CinémaLosey insaisissable
En 2009, j’assistais à l’ouverture d’une rétrospective Joseph Losey au British Film Institute et son fils venait y présenter la nouvelle restauration d’Accident. À cette époque, j’avais vu quelques incontournables du cinéaste : The Servant, à la faveur d’une rétrospective Dirk Bogarde illustrant un parcours atypique dans le cinéma européen des années 60-70 (Mort à Venise de Visconti, bien sûr, mais aussi Providence de Resnais, aux circonvolutions narratives fascinantes, sans parler de Fassbinder et le beau film malade Despair) ; The Go-Between, parce qu’il était souvent placé dans une liste des films qu’il fallait avoir vu avant de mourir et je l’avais trouvé néo-classique, au même titre que Le jardin des Finzi-Contini de De Sica, réalisé à la même époque ; enfin, La truite, puisque la Cinémathèque québécoise en conservait une copie 35mm et le montrait assez régulièrement. Son avant-dernier film, souvent considéré sans beaucoup de déférence, comme le sont souvent, hélas, les films tardifs, car la critique a la mémoire courte (voir Dreyer ou Bresson).
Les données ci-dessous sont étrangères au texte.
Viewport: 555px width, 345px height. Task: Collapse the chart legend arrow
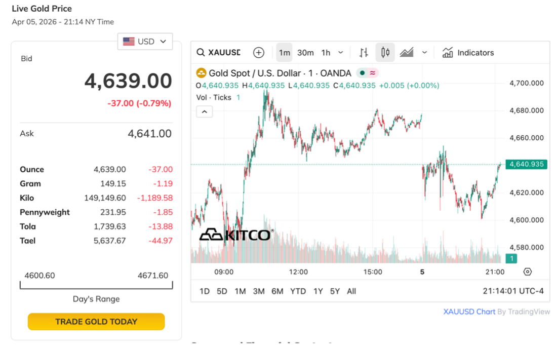(204, 111)
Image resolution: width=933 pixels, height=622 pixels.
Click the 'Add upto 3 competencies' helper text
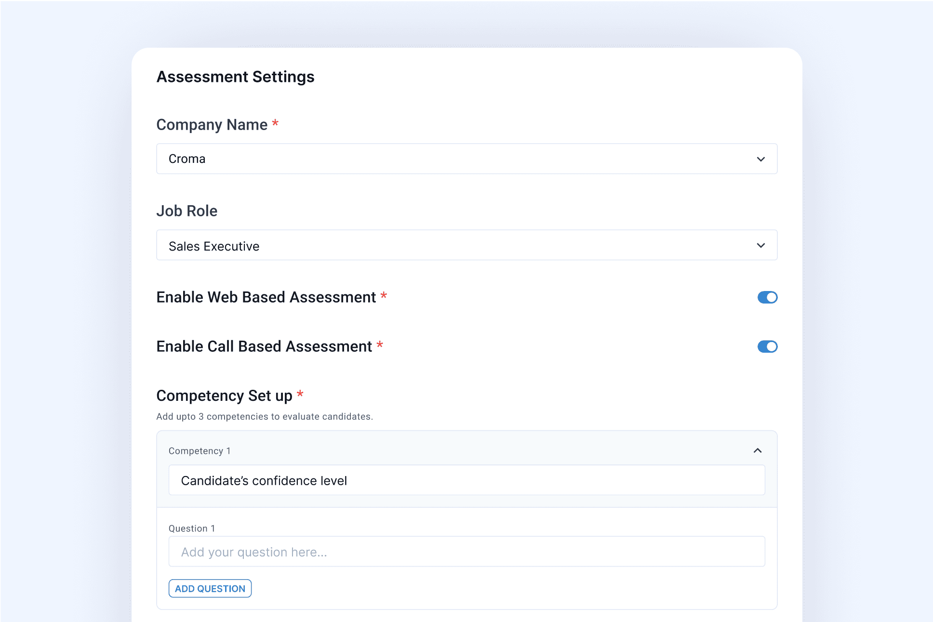click(264, 416)
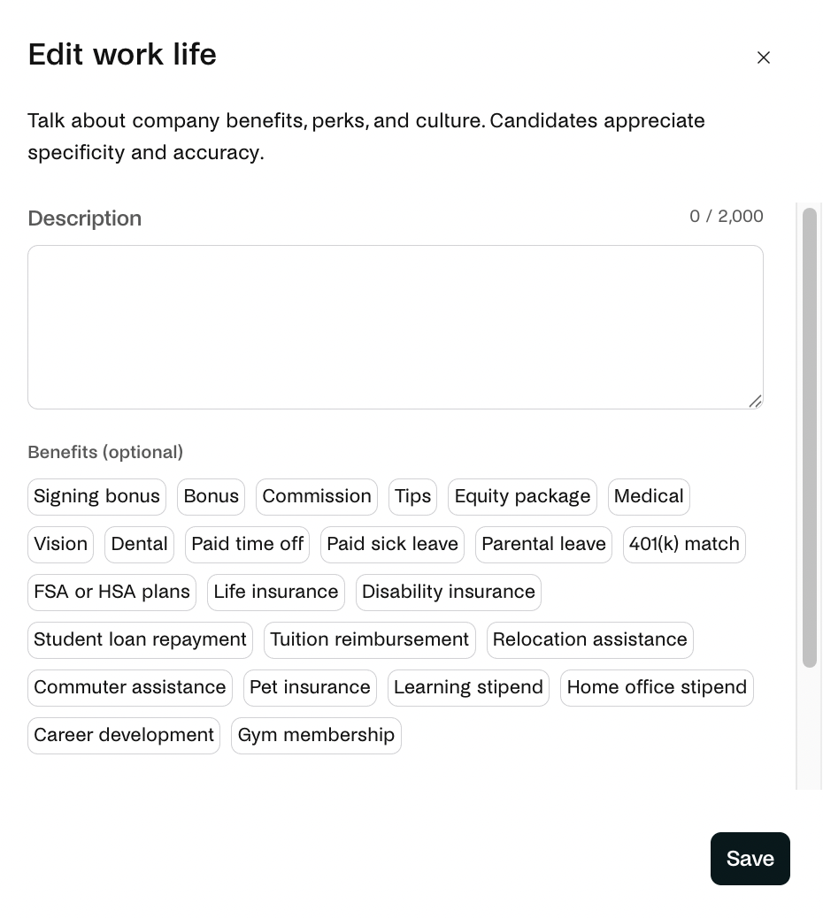The height and width of the screenshot is (918, 823).
Task: Select the Tuition reimbursement tag
Action: pyautogui.click(x=370, y=640)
Je peux sincèrement dire qu’avant de découvrir Accident, puis Monsieur Klein, je ne comprenais strictement rien à la signature de Losey et à la singularité de son parcours. En cela, je goûtais assez peu ce qui me semble aujourd’hui sa force créative indéniable, sa capacité à se fondre dans les conditions de production les plus variées en demeurant hors-système, sans pour autant filmer en dehors du cadre de production industriel du cinéma, avec des acteurs de tout premier plan (Caine, Vitti) ou même des stars absolues (Taylor, Burton, Delon).
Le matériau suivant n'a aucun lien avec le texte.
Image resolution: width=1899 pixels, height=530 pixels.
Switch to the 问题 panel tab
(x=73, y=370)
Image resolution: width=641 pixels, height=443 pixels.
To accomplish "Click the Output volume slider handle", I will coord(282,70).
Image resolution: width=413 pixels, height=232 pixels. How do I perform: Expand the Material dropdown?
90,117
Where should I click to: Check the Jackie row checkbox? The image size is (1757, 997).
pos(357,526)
Nous aurions pu intituler ce cycle Losey, brouilleur de pistes. Il n’est pas attaché à une cinématographie nationale, il est quelque part entre les États-Unis, la France, le Royaume-Uni, l’Italie et ne se cantonne pas dans un genre. Pourtant, plusieurs de ses films ont un même motif, lié au parcours de son personnage principal que l’on suit sans que l’intrigue en place nous indique où il va (…mais il y va, simplement le cinéaste ne nous donne pas les raisons de son parcours).
D’une certaine manière, on peut dire que le film Accident est exemplaire de cette façon de faire et il s’agit de l’un des rares films purement narratif, totalement fictionnel, dont je suis incapable d’anticiper les plans ni les actions. À force de voir des films, on ne devient pas devin mais on peut aisément saisir l’essence d’un style de telle sorte que la logique à l’œuvre dans l’enchainement des plans ne nous ménage plus tant de surprises. Typiquement, et même dans ses films ratés (je pense à Modestie Blaise que nous ne montrons pas, pochade contemporaine du Casino Royale première manière, avec Monica Vitti), ce motif revient avec insistance. Il y a là un plaisir de cinéma à l’état pur que goûtera le spectateur attentif à l’art de la mise en scène. Losey est ce cinéaste prodigieux, dissimulant ses effets comme son identité véritable. Le devenir l’intéresse, l’accident le passionne. À cela est forcément lié le trouble identitaire, menant au chef d’œuvre qu’est Monsieur Klein.